Celles et ceux qui nous lisent fidèlement ne seront pas surpris. Quoiqu’on en dise, les actions restent encore et toujours le seul vecteur de rendement digne de ce nom. Quoiqu’on en dise encore, non le cycle haussier n’est pas mûr pour la descente. En cause la reprise économique, certes bien visible aux States, mais totalement invisible en Europe. Et malheureusement, ce n’est pas demain que la tendance va s’inverser chez nous. Les politiques se sont habitués à laisser leurs pays respectifs vivoter et se sont abstenus de toutes réformes significatives. Voyez la France, engluée dans une paralysie dont personne ne semble pouvoir corriger quoique ce soit. Et je crains fort qu’il faille à nouveau un cataclysme, que l’on se retrouve devant le mur, pour qu’enfin on se décide à entreprendre quelque chose. En Italie, Renzi a débuté son mandat sur des promesses, avec une cadence de réformes à prévoir dopée aux ptits noirs bien tassés. Quelques mois plus tard? Renzi y voit déjà plus clair et son discours évolue déjà. A présent, on y va piano et on verra. Tout est dit.
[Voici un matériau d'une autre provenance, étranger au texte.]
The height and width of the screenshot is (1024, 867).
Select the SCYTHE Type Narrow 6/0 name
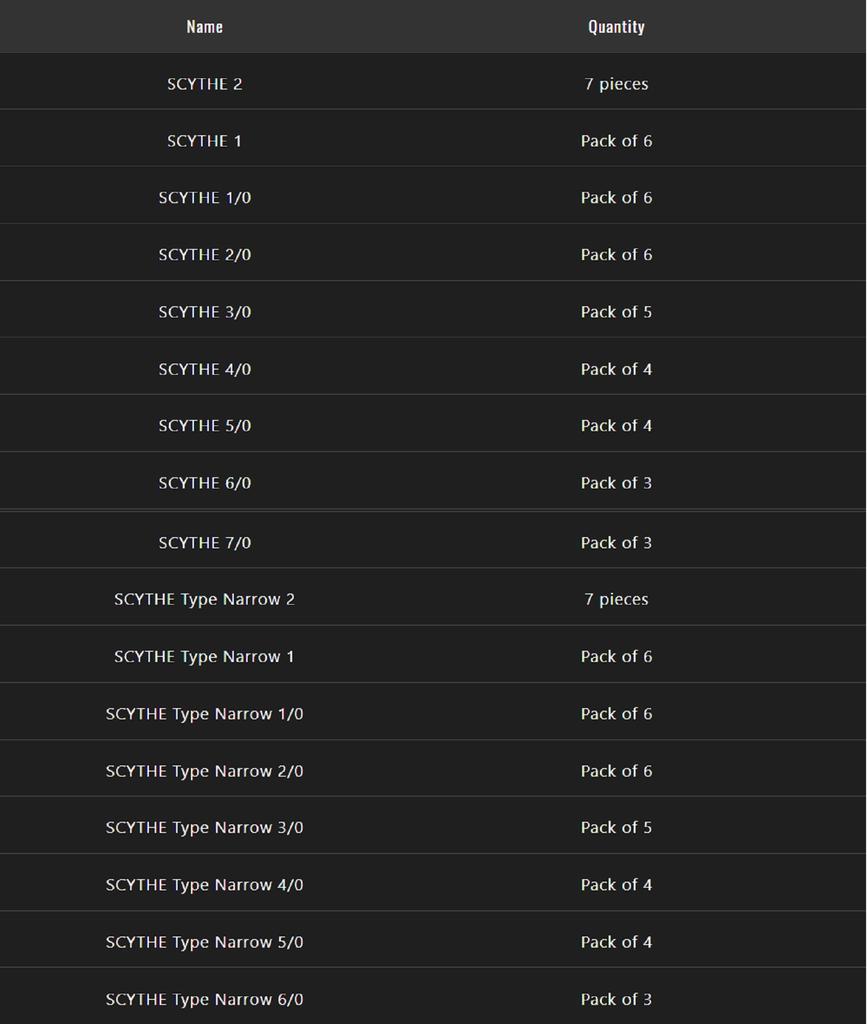[204, 999]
Quant aux prix, merci pour eux ils continueront de décroître. Il ne peut en être autrement. La consommation reste faiblarde et celle qui a trait n’est due qu’en grande partie au crédit gratuit. On n’y est simplement pas! Reste que je ne vois pas ce qui pourrait ces prochains mois faire dérailler le train. Les marchés sont hauts et ils le resteront. Quant aux taux, ils resteront très bas, extrêmement bas avec en perspective une baisse substantielle encore possible au niveau des taux européens. En clair, on va nous proposer d’acheter encore plus d’emprunts de pays insolvables et de ne rien gagner. C’est tout ce qu’il reste à notre monde pour éviter de sombrer. Les Euros de la BCE serviront à cela. Acheter de la dette émise.

Jusqu’à quand peut-on vivre ainsi? Personne ne le sait et personne ne se hasarde au moindre pronostic. Finalement, l’endettement à prix zéro et tant qu’on imprime pour acheter de la dette, comment pourrait-on connaître une fin? La cale du bateau est pleine d’eau et il ne peut plus faire mouvement. Mais il flotte car on lui amarre des caissons de flottaison. Toujours plus de caissons. Et comme les caissons sont produits gratuitement au moyen des billets…

En attendant soyons gais. La fête continue. Les peuples ont appris à vivoter et ils s’en accommodent très bien. On ne part plus en vacances en écoutant ses rêves. On achète des vacances en fonction du prix, peu importe le lieu. On n’achète plus les produits dont on rêve. On achète un prix. Changement de mentalités, changement de mode de fonctionner, abaissement de la qualité de vie. Le pas normal est devenu normal et nous nous adaptons. Béni soit l’être humain. Béni soit-il dans son absence d’ambition et dans son conformisme.